In the listing below, find each line holding "computer" and copy it.

···

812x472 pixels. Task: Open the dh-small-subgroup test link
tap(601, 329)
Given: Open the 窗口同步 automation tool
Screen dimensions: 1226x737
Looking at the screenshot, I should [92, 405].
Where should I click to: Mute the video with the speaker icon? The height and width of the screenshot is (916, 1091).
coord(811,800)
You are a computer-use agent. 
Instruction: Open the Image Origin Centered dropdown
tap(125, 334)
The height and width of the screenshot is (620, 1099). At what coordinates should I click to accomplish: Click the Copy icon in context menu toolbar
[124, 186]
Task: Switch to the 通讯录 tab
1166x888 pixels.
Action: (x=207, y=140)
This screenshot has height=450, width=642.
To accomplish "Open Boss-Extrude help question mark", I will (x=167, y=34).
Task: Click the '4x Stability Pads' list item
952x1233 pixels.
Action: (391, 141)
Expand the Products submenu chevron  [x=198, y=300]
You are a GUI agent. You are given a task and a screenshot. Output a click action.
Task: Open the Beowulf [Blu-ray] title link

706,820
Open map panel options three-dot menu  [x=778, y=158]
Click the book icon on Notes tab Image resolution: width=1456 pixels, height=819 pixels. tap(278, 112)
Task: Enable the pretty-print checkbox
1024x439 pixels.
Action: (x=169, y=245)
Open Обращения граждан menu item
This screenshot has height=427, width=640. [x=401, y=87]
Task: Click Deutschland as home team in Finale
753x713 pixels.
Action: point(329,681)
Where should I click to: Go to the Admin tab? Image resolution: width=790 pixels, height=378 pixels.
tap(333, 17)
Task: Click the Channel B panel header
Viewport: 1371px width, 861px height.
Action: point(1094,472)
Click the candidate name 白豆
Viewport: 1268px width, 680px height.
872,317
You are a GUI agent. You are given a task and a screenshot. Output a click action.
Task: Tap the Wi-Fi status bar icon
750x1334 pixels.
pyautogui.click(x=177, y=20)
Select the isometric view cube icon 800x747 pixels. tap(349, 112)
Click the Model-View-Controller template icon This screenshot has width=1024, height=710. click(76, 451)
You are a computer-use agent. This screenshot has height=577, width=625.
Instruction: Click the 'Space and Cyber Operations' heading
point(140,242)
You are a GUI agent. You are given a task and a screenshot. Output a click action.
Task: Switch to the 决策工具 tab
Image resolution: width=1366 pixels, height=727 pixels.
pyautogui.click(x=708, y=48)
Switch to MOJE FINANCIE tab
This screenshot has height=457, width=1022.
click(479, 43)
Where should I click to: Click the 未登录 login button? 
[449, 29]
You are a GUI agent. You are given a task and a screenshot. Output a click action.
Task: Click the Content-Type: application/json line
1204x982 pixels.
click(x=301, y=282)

···

## Solution for this exercise
You are a computer-use agent. 
You are a computer-use agent. This screenshot has height=577, width=625.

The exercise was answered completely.